» **Task item**: Return the lines of the data below starting at the one holding "The width and" and ending at the one holding "This screenshot has height=329, width=798.", word for word, leaving every picture out.

» **Study material**:
——————————

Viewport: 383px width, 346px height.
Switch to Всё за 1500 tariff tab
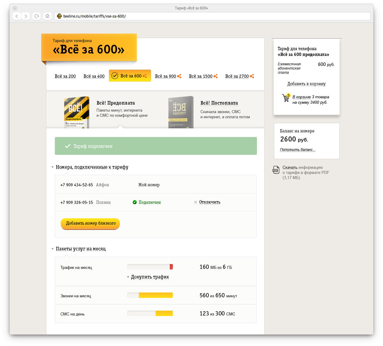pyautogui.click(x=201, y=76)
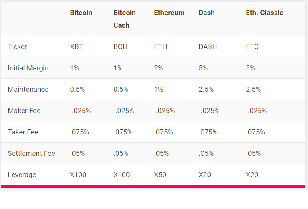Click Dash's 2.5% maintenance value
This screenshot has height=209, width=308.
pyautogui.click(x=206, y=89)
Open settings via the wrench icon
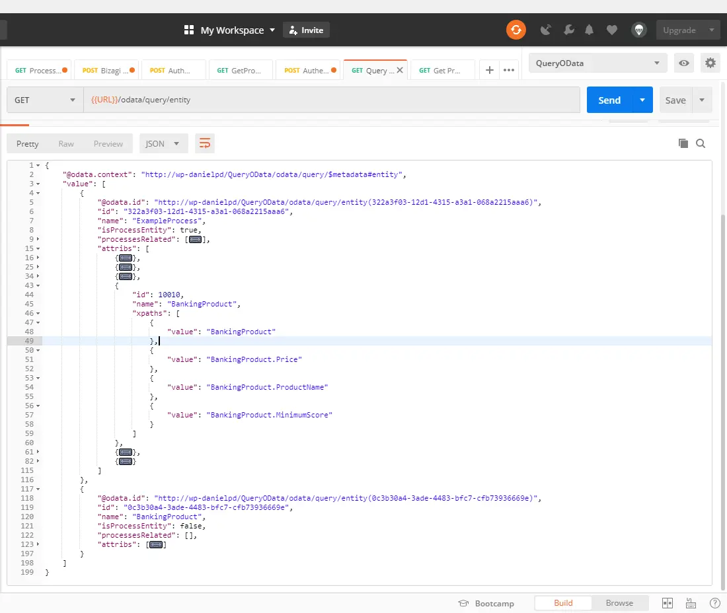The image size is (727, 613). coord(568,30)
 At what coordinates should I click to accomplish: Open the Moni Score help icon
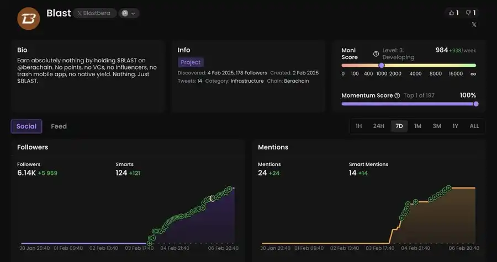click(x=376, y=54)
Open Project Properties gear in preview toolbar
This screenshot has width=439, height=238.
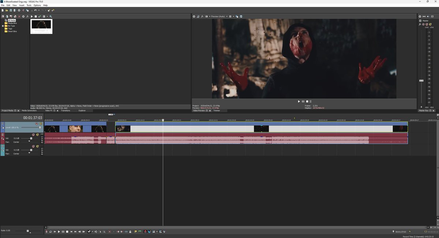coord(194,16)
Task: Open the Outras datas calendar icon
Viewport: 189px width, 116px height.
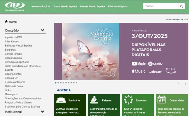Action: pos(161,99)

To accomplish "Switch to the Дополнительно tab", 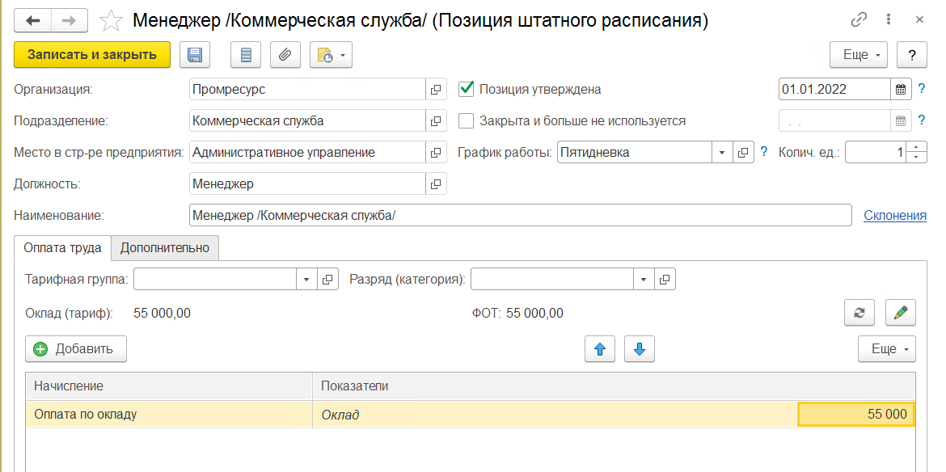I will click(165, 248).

——————————

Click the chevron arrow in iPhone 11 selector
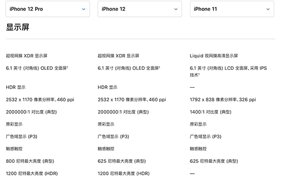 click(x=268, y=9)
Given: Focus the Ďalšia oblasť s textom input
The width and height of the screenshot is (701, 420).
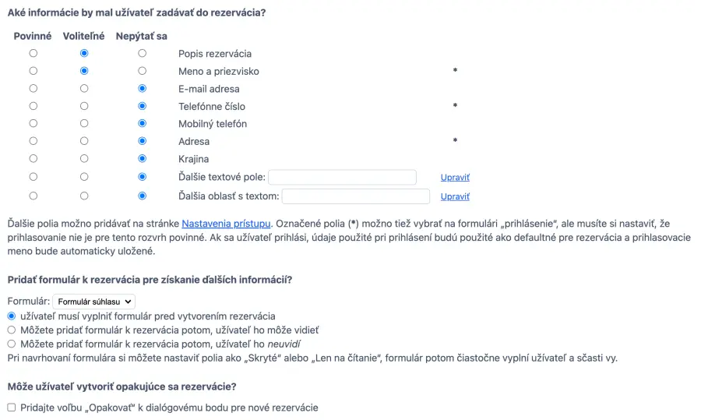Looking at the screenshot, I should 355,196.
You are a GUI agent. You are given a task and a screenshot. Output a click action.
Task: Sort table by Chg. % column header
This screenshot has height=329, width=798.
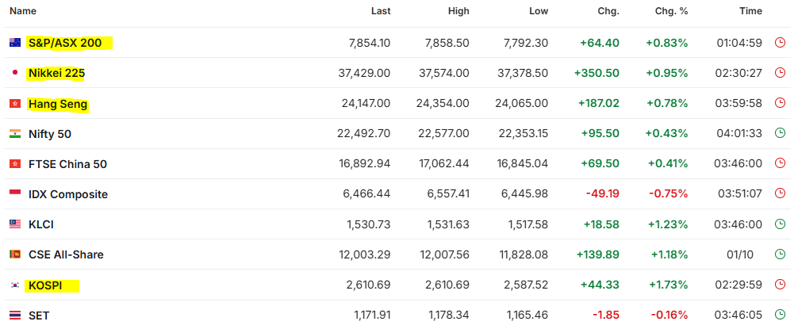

——————————

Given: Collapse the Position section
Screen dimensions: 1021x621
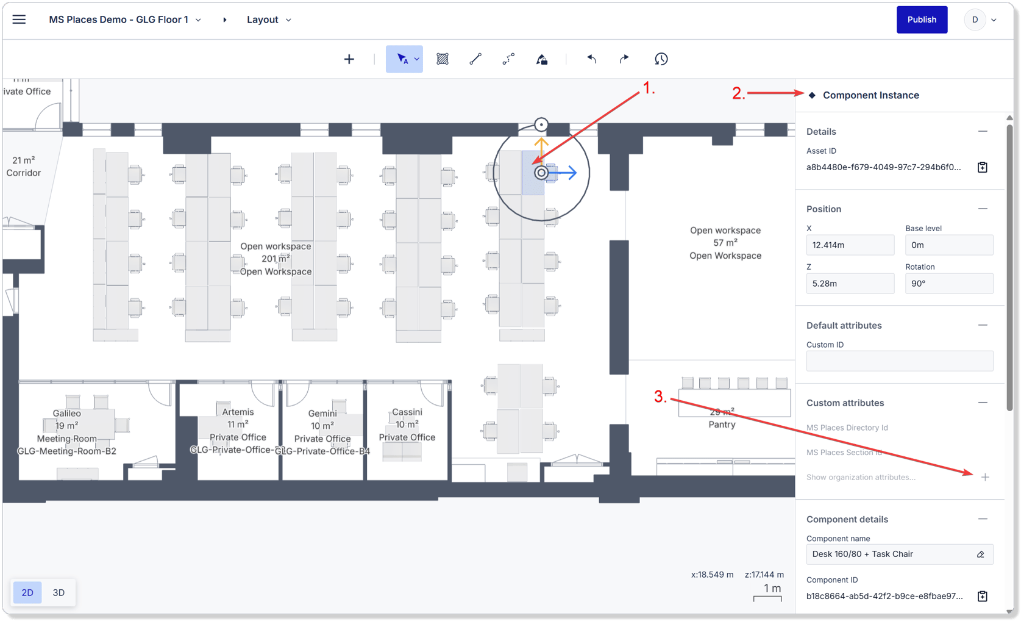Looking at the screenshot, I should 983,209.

——————————

» **Task result**:
The width and height of the screenshot is (701, 420).
Looking at the screenshot, I should 355,196.
You are a GUI agent. You are given a task and a screenshot. Output a click action.
Task: Sort table by Chg. % column header
This screenshot has height=329, width=798.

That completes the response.